As Soraya explains, without naming names: “People who could not get anywhere during the time of the previous government and with freedom of expression are now trying to use this situation to get ahead or achieve something, whether it is legal or illegal,” she says.
Taliban took power by force and maintain it through threat, which is how they also control the media. “It is actually a scary sight. The Taliban view us as hostages and they can do whatever they want. They say that your life and death is in our hands,” Soraya says, adding that the Taliban are completely opposed to freedom of speech and journalistic independence.

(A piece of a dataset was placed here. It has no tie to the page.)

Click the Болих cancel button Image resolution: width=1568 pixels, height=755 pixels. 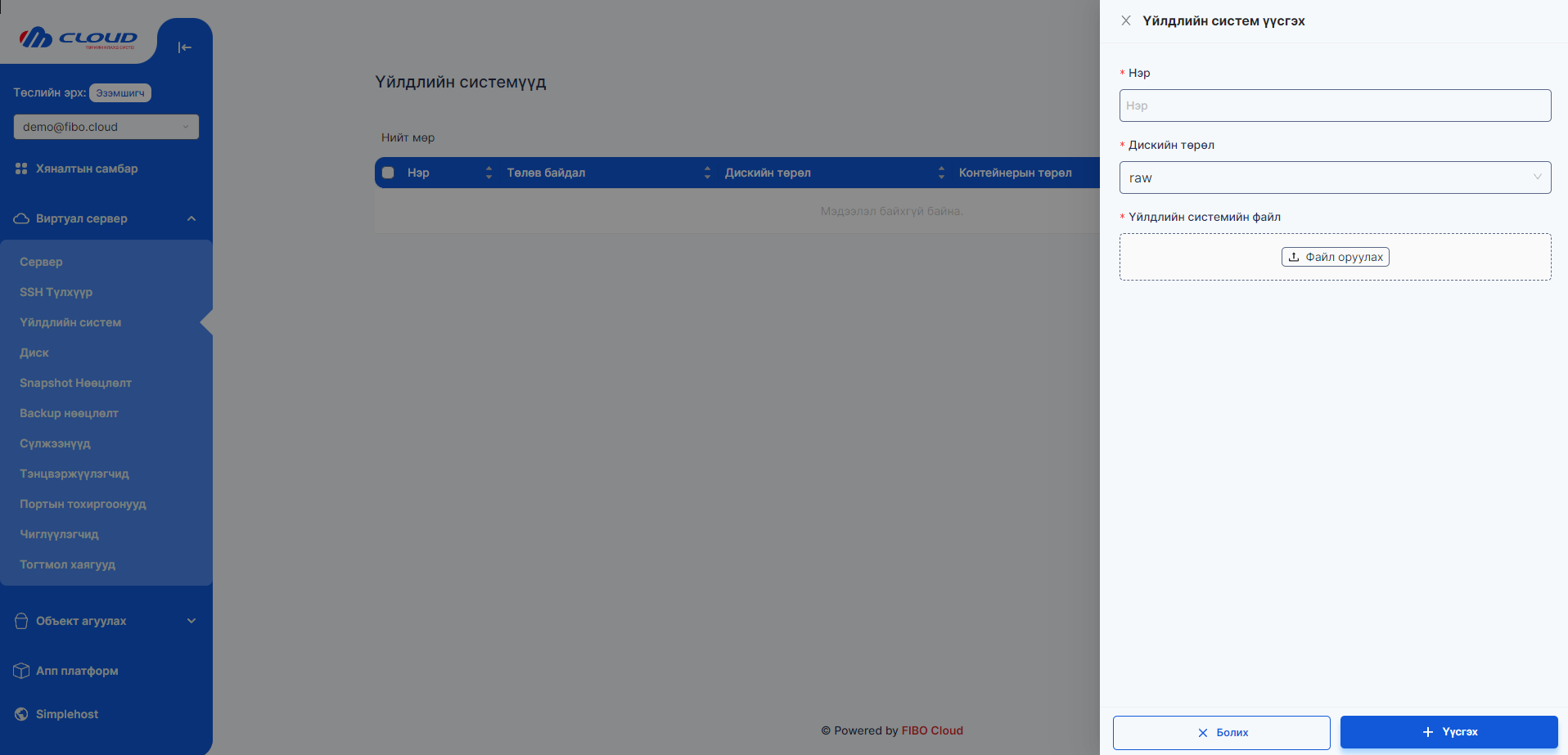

Hujaullah Mujadadi, head of the Afghanistan Journalists Center (AFJC), says the situation of journalists and media in the country has dramatically deteriorated since the Taliban took power, with violence against journalists more than doubling year on year.
In the last 12 months for solar year 1401 (March 2022-March 2023) there were at least 237 incidents of media and journalists freedom violations, including threats, arrests, and violent encounters, recorded, compared to only 117 cases a year earlier.
One positive development is there were three less media workers killed in 1401 than in 1400 (March 2021-March 2022).
Mr Mujadadi says that in most of the incidents, the Taliban and its various agencies were involved as perpetrators, apart from the explosion at the press conference in Mazar-e-Sharif.
Out of the 237 total incidents recorded by the Afghanistan Journalists Center, at least 113 of them were threats or abusive behavior and insults towards journalists, and less than half of these cases (45 cases or 40 percent) were in Kabul.
During the last 12 months, there were at least eight incidents of physical violence or beating of journalists recorded. This included four cases in Kabul and four cases across Balkh, Samangan, Nangarhar and Badghis provinces.
The AJFC has recorded at least 94 cases of temporary detention of journalists in 1401, ranging from one to several hours to several months of prison, including two journalists who have been imprisoned since about two months ago.
Mr Mujadadi says the AJFC calls on the Taliban to implement and honor laws related to press freedom in order to protect the important role journalists and a free and independent media have in the development and future progress of Afghanistan.